• **EXCERPTED TEXT**:

╭──

6.1 Smooth curves in the plane  (Page 4/4)

1. Restate the definition of tangential direction and unit tangent using the $R^2$ version of the plane instead of the $C$ version. That is, restate the definition in terms of pairs $(x,y)$ of real numbers instead of a complex number $z.$
2. Suppose $\phi :[a,b]\to C$ is a parameterization of a piecewise smooth curve $C,$ and that $t\in (a,b)$ is a point where $\phi$ is differentiable with ${\phi }^{\text{'}}\left(t\right)\ne 0.$ Show that the unit tangent (relative to the parameterization $\phi$ ) to $C$ at $z=\phi \left(t\right)$ exists and equals ${\phi }^{\text{'}}\left(t\right)/\left|{\phi }^{\text{'}}\left(t\right)\right|.$ Conclude that, except possibly for a finite number of points, the unit tangent to $C$ at $z$ is independent of the parameterization.
3. Let $C$ be the graph of the function $f\left(t\right)=\left|t\right|$ for $t\in [-1,1].$ Is $C$ a smooth curve? Is it a piecewise smooth curve?Does $C$ have a unit tangent at every point?
4. Let $C$ be the graph of the function $f\left(t\right)=t^{2/3}={\left(t^{1/3}\right)}^2$ for $t\in [-1,1].$ Is $C$ a smooth curve? Is it a piecewise smooth curve?Does $C$ have a unit tangent at every point?

╰──

• **RECORD EXTRACTS**:
╭──

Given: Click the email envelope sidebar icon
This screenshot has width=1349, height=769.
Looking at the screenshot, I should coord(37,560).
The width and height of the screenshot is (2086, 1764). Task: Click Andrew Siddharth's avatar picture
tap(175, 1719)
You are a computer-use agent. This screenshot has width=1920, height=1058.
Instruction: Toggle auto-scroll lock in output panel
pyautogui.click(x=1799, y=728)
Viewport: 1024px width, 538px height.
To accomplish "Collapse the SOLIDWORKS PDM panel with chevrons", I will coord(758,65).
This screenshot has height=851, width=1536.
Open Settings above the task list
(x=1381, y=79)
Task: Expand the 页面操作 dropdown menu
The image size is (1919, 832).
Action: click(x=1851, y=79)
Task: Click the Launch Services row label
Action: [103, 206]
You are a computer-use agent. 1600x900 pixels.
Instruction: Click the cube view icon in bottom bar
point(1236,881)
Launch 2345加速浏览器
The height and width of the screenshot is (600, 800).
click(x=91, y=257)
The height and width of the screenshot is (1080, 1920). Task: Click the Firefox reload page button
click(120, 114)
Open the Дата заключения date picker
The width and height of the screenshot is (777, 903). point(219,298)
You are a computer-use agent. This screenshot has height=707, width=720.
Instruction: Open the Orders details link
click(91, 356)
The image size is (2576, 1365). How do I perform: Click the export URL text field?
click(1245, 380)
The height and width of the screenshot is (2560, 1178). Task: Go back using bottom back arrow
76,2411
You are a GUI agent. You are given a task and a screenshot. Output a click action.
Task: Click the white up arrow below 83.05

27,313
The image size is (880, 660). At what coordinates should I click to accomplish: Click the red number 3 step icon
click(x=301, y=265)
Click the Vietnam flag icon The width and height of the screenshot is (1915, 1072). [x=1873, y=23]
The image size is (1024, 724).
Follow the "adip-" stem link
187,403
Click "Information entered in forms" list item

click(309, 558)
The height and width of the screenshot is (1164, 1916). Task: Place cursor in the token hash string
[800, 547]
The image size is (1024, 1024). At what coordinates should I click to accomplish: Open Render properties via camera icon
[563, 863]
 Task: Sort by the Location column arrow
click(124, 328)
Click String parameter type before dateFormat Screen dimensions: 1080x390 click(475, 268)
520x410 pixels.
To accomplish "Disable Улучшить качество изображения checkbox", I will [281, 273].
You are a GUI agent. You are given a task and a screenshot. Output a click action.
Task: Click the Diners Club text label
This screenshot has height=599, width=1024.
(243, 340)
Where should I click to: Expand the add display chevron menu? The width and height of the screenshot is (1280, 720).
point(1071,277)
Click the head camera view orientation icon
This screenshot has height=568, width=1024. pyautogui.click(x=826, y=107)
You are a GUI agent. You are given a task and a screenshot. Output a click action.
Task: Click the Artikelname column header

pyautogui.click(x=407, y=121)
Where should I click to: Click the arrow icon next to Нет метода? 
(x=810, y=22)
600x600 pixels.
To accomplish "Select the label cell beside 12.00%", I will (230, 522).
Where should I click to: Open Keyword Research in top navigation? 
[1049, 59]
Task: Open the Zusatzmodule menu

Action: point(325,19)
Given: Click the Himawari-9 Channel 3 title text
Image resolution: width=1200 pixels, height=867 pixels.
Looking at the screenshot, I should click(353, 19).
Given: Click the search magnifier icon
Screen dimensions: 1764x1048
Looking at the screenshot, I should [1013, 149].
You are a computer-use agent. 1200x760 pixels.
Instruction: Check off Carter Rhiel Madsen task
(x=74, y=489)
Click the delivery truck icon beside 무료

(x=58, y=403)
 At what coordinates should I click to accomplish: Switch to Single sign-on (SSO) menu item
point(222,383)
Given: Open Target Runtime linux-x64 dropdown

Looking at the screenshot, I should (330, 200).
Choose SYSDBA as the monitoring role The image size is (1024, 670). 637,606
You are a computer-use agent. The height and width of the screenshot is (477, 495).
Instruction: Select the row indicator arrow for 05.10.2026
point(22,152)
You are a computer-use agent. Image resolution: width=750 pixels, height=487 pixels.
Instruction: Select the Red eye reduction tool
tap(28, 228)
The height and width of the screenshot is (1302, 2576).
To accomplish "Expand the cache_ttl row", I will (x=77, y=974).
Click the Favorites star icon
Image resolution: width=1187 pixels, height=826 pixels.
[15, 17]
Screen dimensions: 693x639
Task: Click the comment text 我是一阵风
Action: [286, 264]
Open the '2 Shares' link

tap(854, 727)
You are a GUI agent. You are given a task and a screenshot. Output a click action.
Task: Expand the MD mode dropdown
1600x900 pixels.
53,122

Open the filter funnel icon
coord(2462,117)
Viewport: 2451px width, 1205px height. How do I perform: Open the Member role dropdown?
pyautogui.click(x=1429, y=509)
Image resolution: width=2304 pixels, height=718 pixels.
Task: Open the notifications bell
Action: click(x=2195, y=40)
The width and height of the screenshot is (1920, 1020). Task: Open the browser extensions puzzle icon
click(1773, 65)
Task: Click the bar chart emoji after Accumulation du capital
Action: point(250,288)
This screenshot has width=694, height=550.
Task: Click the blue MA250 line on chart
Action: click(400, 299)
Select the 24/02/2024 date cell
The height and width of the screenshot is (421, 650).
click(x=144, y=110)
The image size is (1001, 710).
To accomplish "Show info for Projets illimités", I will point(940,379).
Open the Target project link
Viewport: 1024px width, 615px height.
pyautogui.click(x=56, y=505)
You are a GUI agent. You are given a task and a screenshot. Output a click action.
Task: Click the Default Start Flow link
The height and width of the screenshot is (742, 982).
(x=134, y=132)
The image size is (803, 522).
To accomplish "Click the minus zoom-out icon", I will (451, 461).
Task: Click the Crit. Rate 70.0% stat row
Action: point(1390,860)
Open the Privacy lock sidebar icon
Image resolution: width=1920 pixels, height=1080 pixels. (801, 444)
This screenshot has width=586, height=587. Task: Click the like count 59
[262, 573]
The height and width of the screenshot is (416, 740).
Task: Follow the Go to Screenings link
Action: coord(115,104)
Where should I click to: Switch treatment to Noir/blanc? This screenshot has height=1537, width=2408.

╰──

• **PROBLEMS TO WORK ON**:
(a) Answer these questions using the exercise set on smooth curves in the plane, one answer per line:
(i) Of which function is C the graph in exercise 3, and on what interval?
(ii) In exercise 2, what expression is the unit tangent shown to equal?
(iii) In exercise 1, what should the definition be restated in terms of, in place of a complex number z?
(b) List the questions that exercises 3 and 4 of the exercise set on smooth curves in the plane both ask about C.
(c) Translate this sentence from the exercise set on smooth curves in the plane into Spanish: "Conclude that, except possibly for a finite number of points, the unit tangent to $C$ at $z$ is independent of the parameterization."

• **FINAL RESULTS**:
(a)
(i) f(t) = |t|, for t in [-1, 1]
(ii) φ'(t)/|φ'(t)|
(iii) Pairs (x, y) of real numbers

(b)
Is C a smooth curve?
Is it a piecewise smooth curve?
Does C have a unit tangent at every point?

(c) Concluya que, salvo posiblemente en un número finito de puntos, la tangente unitaria a $C$ en $z$ es independiente de la parametrización.